PayPal is laying off 2,000 employees

PayPal is about to become the latest tech company to lay off a substantial part of its workforce. The payments firm announced Tuesday plans to cut approximately 2,000 employees, a number that equates to about seven percent of its total staff. According to PayPal president and CEO Dan Schulman, the layoffs will occur over the next few weeks, with some parts of the company affected more than others.

“We will treat our departing colleagues with the utmost respect and empathy, provide them with generous packages, engage in consultation where required and support them with their transitions,” Schulman said. “I want to express my personal appreciation for the meaningful contributions they have made to PayPal.”

The company joins a growing list of tech companies that have announced layoffs in recent months. Earlier this month, Google disclosed plans to lay off 12,000 employees, or about around six percent of its global workforce. Before that, Microsoft said it would cut 10,000 jobs. Schulman, like his counterparts at Microsoft, Google and other tech firms, blamed PayPal’s layoffs on the “challenging macro-economic environment” the company finds itself in recently. “While we have made substantial progress in right-sizing our cost structure, and focused our resources on our core strategic priorities, we have more work to do,” he said.

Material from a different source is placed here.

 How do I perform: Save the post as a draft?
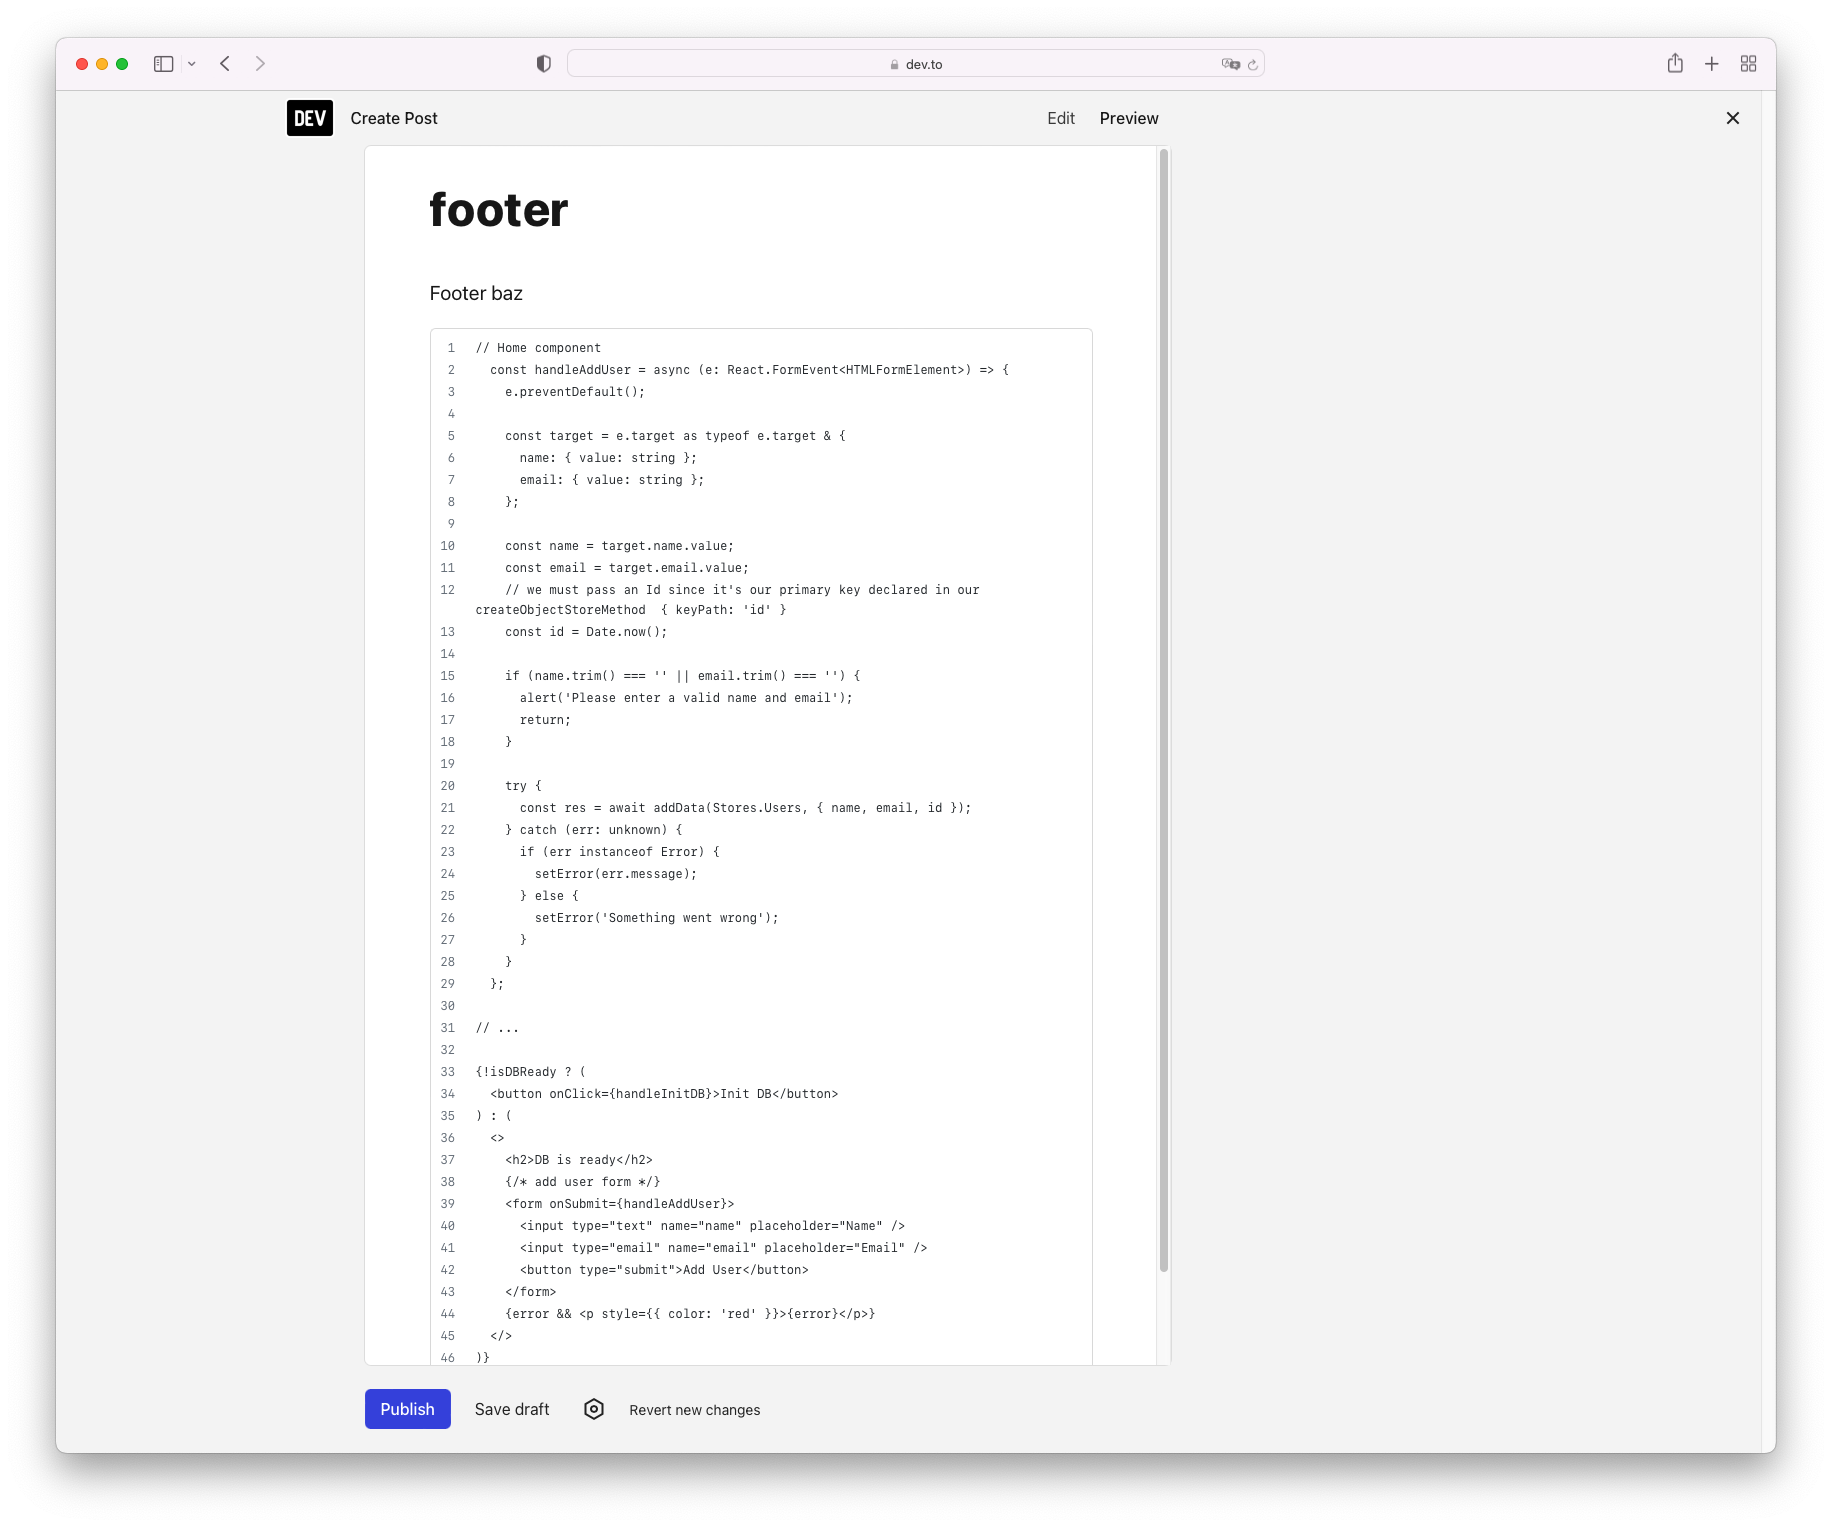[511, 1409]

It’s worth noting the US economy has not entered into a recession yet. At 3.5 percent, the national unemployment rate is at a 50-year low, and the gross domestic product grew over the last quarters. Turning specifically to PayPal, the company beat Wall Street expectations during its most recent earnings call, with revenue and income increasing by 11 percent and 7 percent year on year, respectively.

Spotify reaches 205 million Premium subscribers as losses mount

Spotify just released its Q4 earnings and announced that it now has 205 million premium subscribers, up 10 million from last quarter. It also made €3.17 billion ($3.43 billion) in revenue, so it exceeded expectations in both subscriber count and sales. It now counts nearly 500 million monthly active users including ad-supported and paid subscriber tiers. 

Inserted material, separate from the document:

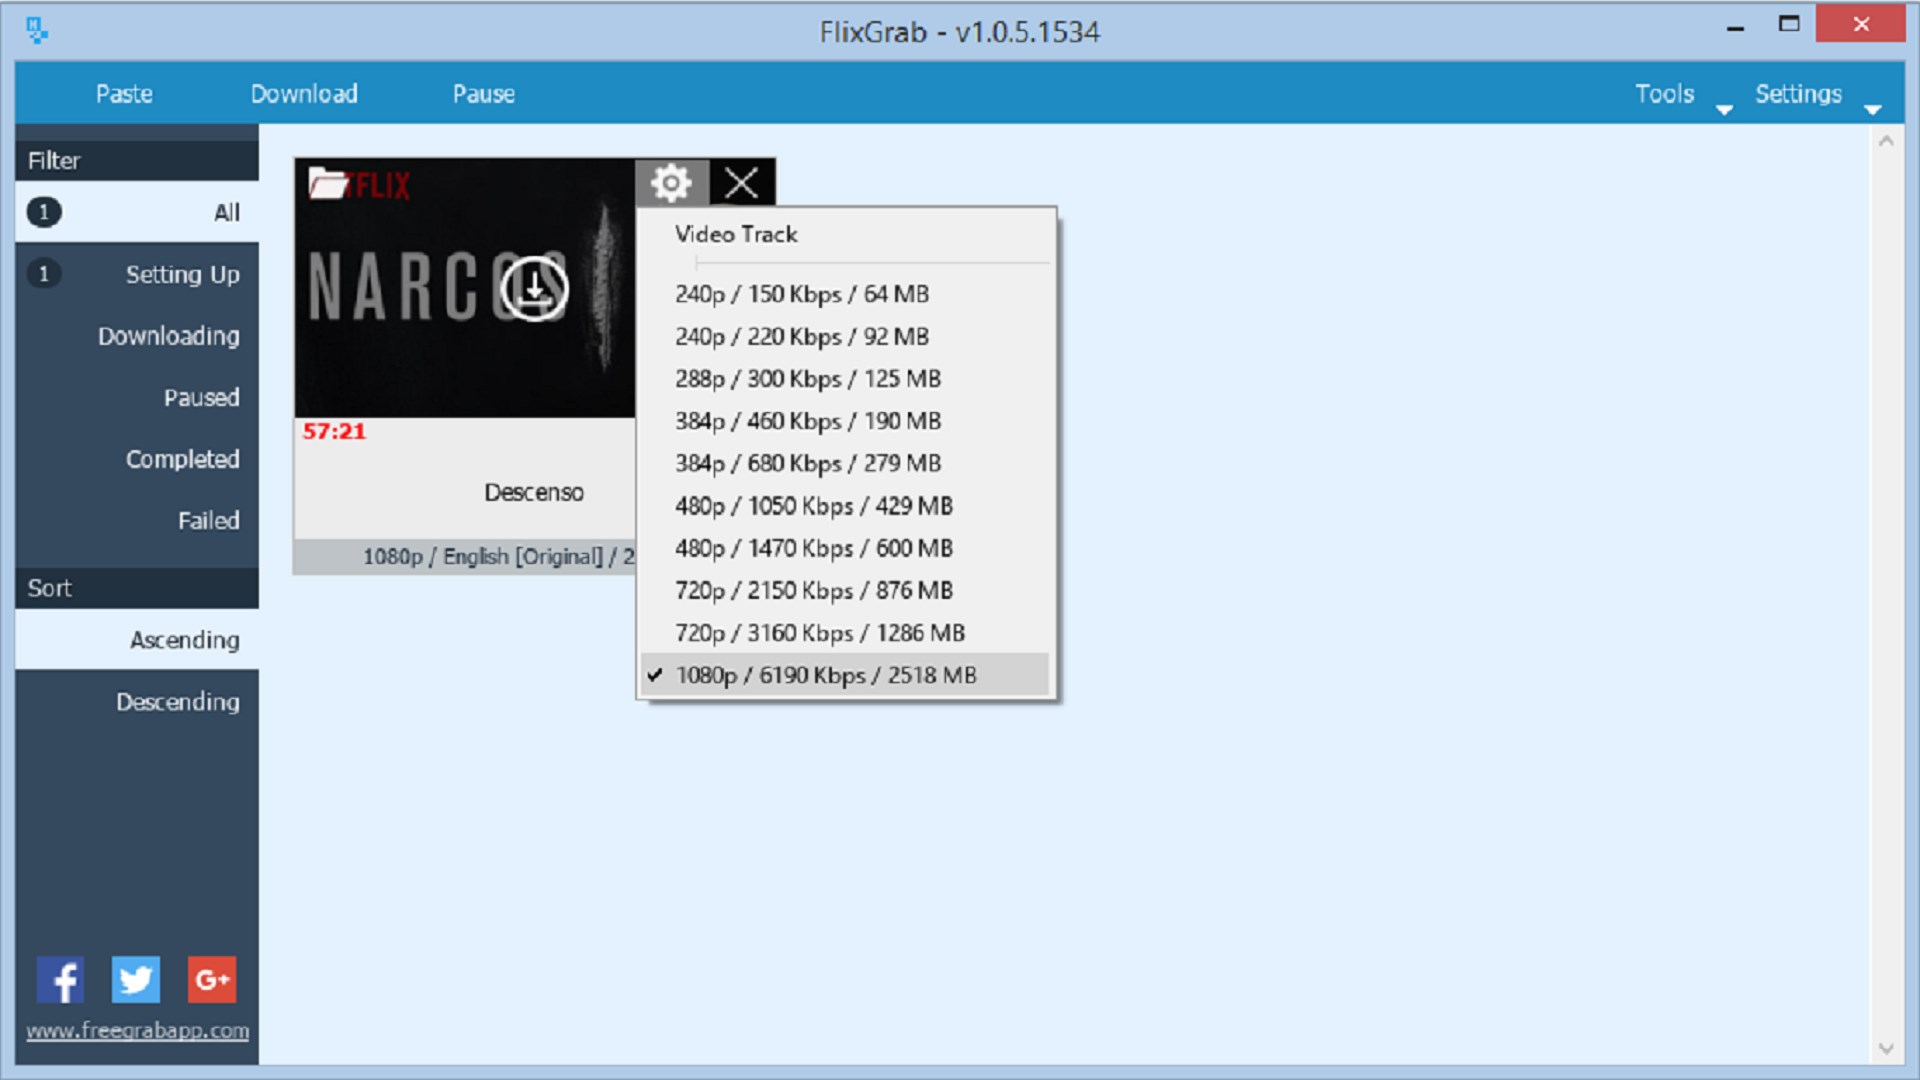This screenshot has height=1080, width=1920.
Task: Click the FlixGrab app icon in title bar
Action: click(38, 30)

However, its losses continued with €270 million ($292 million) in red ink compared to €39 million in the same period last year, due to moves that chief executive Daniel Ek called “too ambitious.” For all of 2022, the company reported a net €430 million loss ($466 million) on revenue of €11.7 billion ($12.7 billion). 

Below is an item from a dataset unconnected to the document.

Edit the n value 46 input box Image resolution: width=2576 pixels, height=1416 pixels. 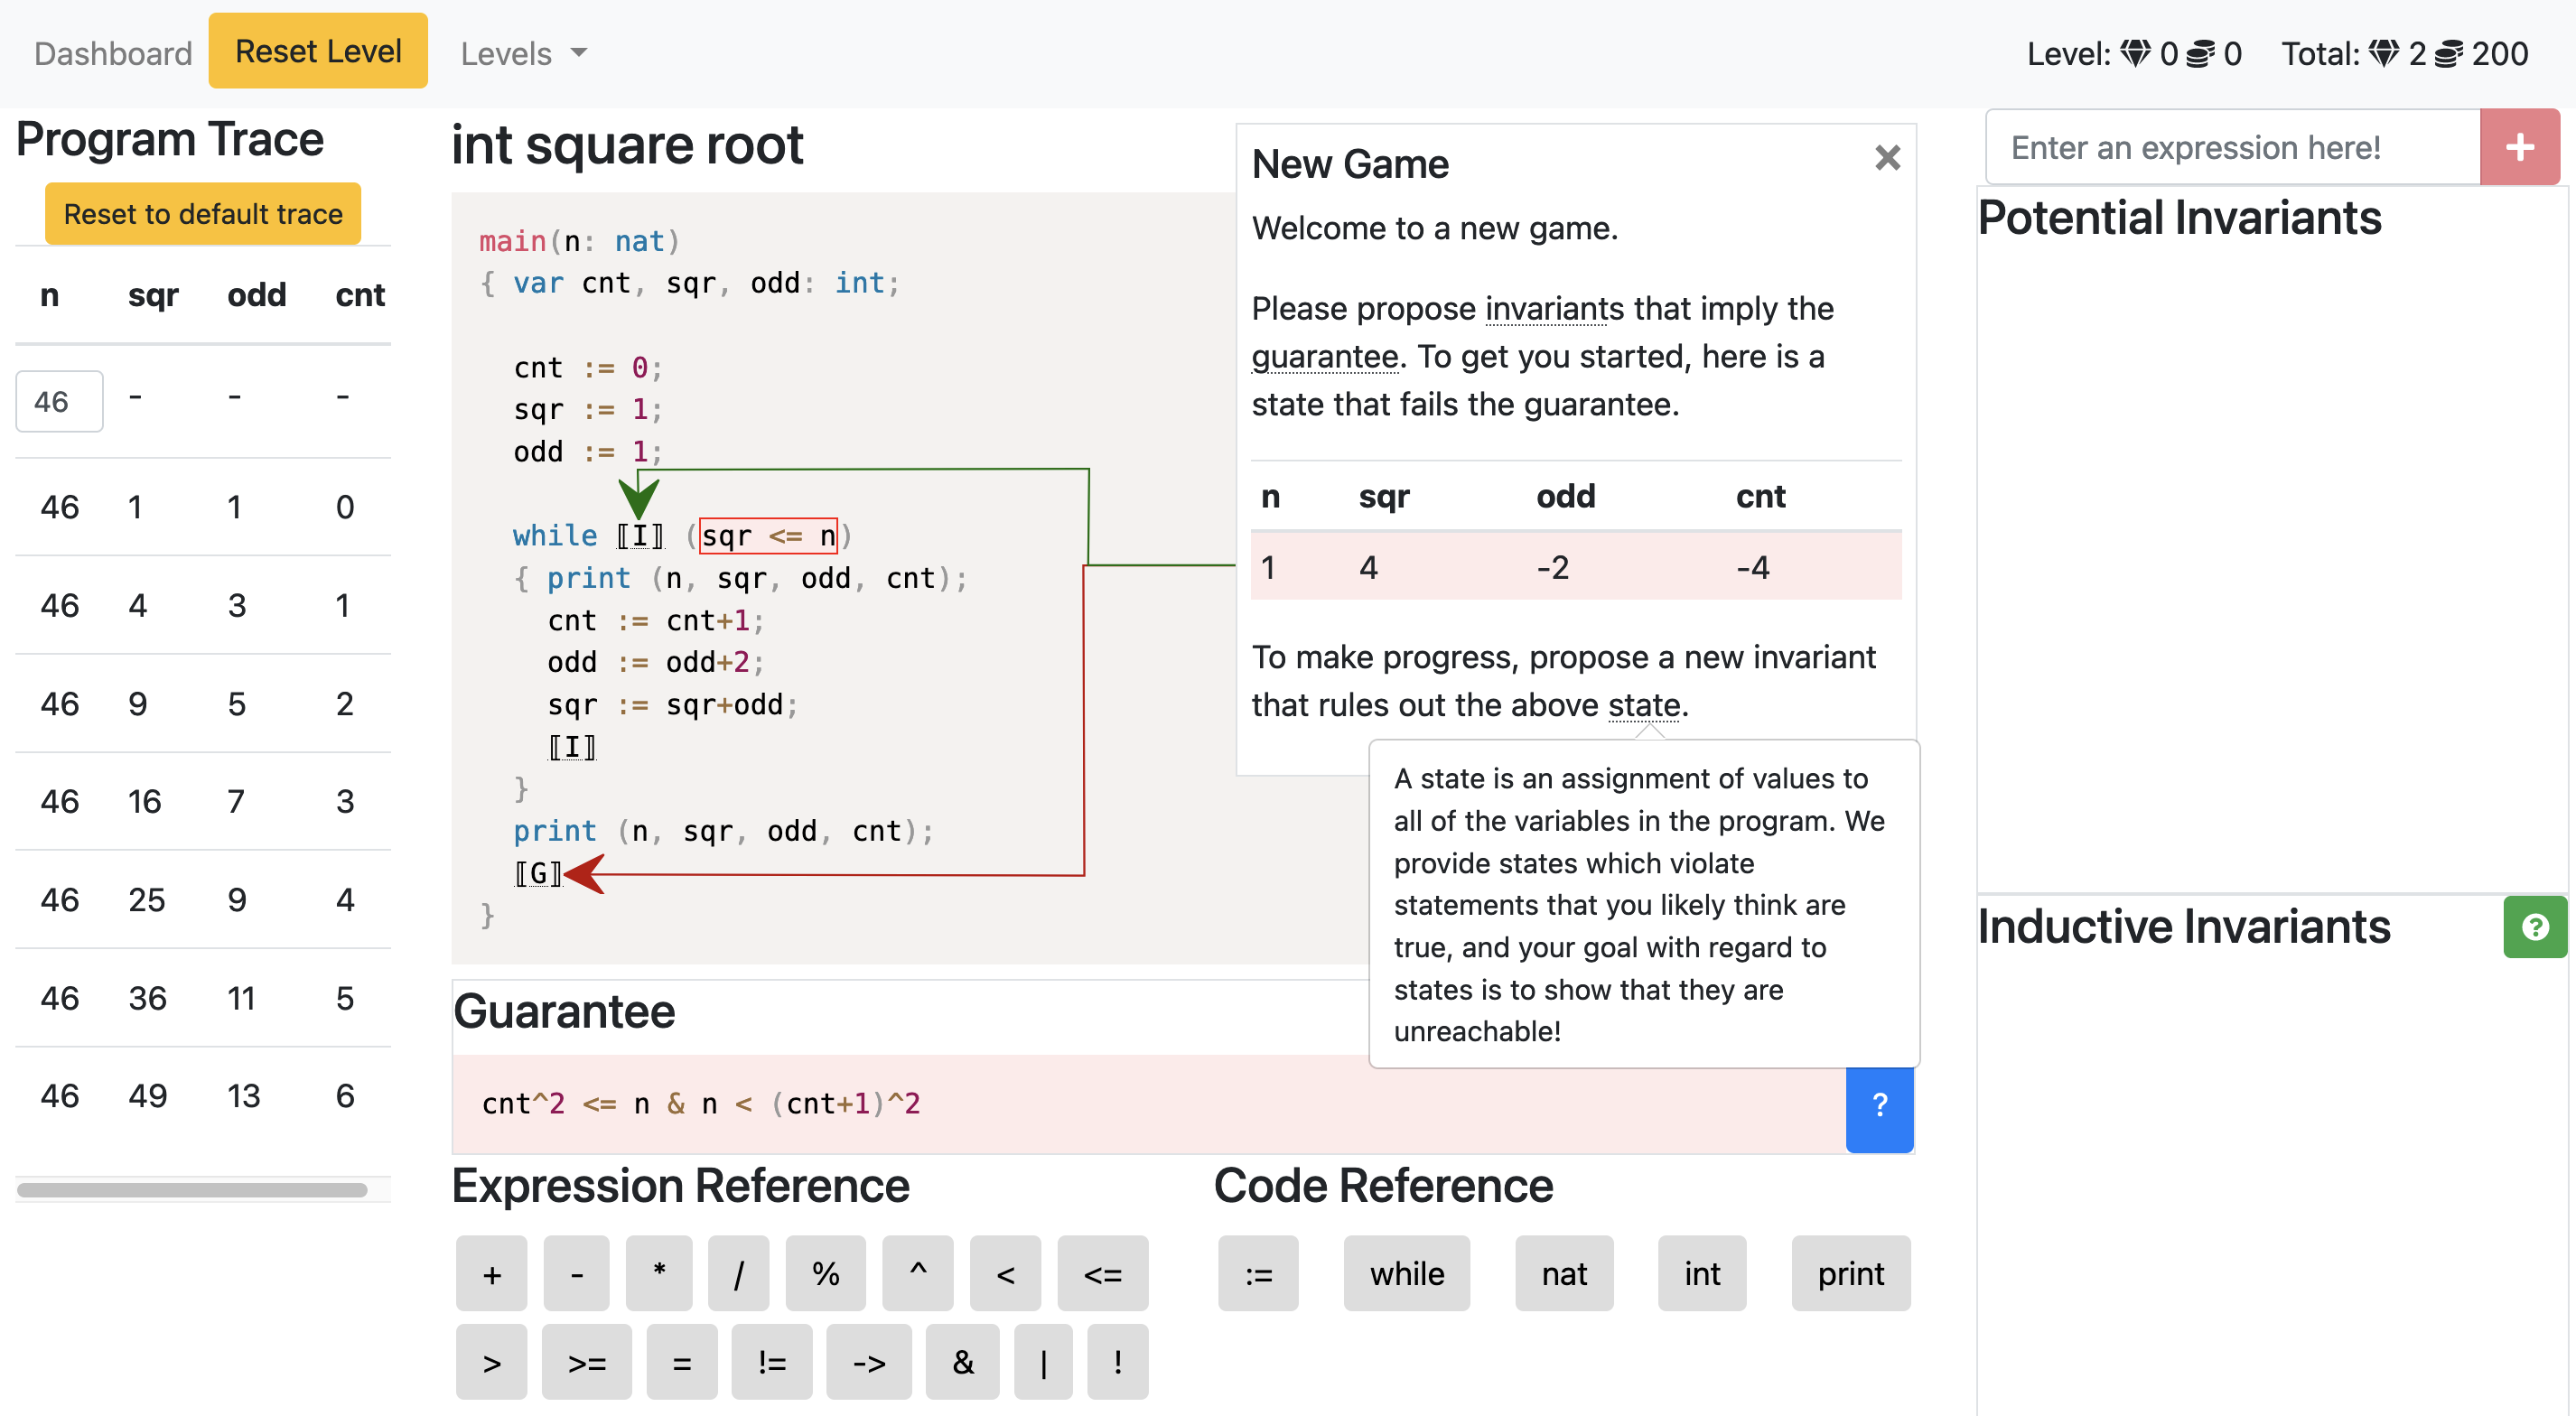(x=59, y=402)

Spotify said that the losses were due to “higher personnel costs primarily due to headcount growth and higher advertising costs,” along with currency fluctuations. That helps explain the company’s actions last week, when it announced that it was laying off 6 percent of its workforce as part of a company-wide restructuring. 

As part of that, chief content officer Dawn Ostroff stepped down and Ek said that the company would “fundamentally change how we operate at the top,” including his own role. At the time, Ek said that “in hindsight, I was too ambitious in investing ahead of our revenue growth.” Looking ahead to the next quarter, Spotify forecasts that it’ll hit a half-billion monthly active users and see a modest boost to 207 million premium subscribers.